Easier to defend SUTVA: While randomization doesn’t automatically guarantee SUTVA, it makes it easier to address. For interference, you can randomize clusters (e.g., cities) so treated and control units never contaminate each other. For consistency, strict experimental protocols ensure every treated unit receives the exact same intervention.

This is why the randomized experiment is the Gold Standard of causal inference. It is the only method that guarantees the “all else equal” condition without caveats.

In fact, the experiment serves as the conceptual gateway for the rest of this book. In the next chapters, as we explore advanced methods like Instrumental Variables, Difference-in-Differences, and Regression Discontinuity, you will see that they all share a common goal: trying to find a “natural experiment” in the messy real world that mimics the clean logic of a randomized trial.

Knowing when to stop and say, “we cannot answer this reliably without an experiment,” should be one of your most valuable contributions. Here is a framework for that conversation:

High stakes & likely unobserved confounding: If the decision is critical and you know unmeasured factors (motivation, intent) drive behavior, regression is too risky. Action: Run an experiment. No amount of math can fix missing data.
Poor overlap: If treated and control groups are fundamentally different (e.g., comparing loyal 10-year customers to brand new users), regression will extrapolate wildly. Action: Run an experiment to create a valid comparison group.
Feasible timeline: If you can wait 2-4 weeks, the increase in certainty is almost always worth the delay. Action: Run an experiment.
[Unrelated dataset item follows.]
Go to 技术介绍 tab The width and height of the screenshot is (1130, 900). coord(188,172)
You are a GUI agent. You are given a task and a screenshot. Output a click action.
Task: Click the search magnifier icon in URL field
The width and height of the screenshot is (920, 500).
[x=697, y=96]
6.6 Wrapping up and next steps

We’ve covered a lot of ground. Here’s what we’ve learned:

Regression adjustment is your default tool for observational data, but it must be used thoughtfully. It isolates the treatment effect by comparing treated and control units with similar covariate values.
The four pillars of valid regression: SUTVA (no interference), Conditional Independence (no unobserved confounders), Common Support (comparable groups), and Correct Functional Form.
Directed Acyclic Graphs (DAGs) help you map assumptions about the world, distinguishing between “good” frontdoor paths (causal) and “bad” backdoor paths (bias).
Control variable selection follows clear rules:
- Include confounders: Variables that cause both treatment and outcome. Controlling for them closes backdoor paths.
- Include outcome predictors: Variables that affect the outcome but not the treatment. Controlling for them improves precision.
- Exclude mediators: Variables on the causal path. Controlling for them blocks the effect you want to measure.
- Exclude colliders: Variables caused by both treatment and outcome. Controlling for them opens spurious paths.

Before running any regression, draw your DAG, identify backdoor paths, select controls to close backdoors, check the bad controls list, assess common support, consider functional form, and ask the hard question.

In the chapters ahead, we will explore methods that work when regression’s assumptions become implausible:

Instrumental Variables: You will learn how to leverage exogenous variation to identify causal effects even when unobserved confounders lurk in your data.
Regression Discontinuity: You will see how sharp cutoffs in treatment assignment can create quasi-random variation that mimics an experiment.
Difference-in-Differences: You will discover how to exploit natural experiments and policy changes to estimate treatment effects by comparing trends over time.

Appendix 6.A: Additional discussions

Simpson’s paradox: When aggregation reverses the effect

Simpson’s paradox is confounding in disguise, but with a dramatic twist. An effect that appears positive in every subgroup can reverse when you aggregate the data. This happens for the same reason we discussed earlier: failing to condition on a confounder.

Consider this scenario. Suppose you’re analyzing whether advertising drives sales across your retail stores. Looking at the aggregate data, you see the opposite of what you’d expect: stores that spend more on ads have lower sales on average. Should you cut the ad budget?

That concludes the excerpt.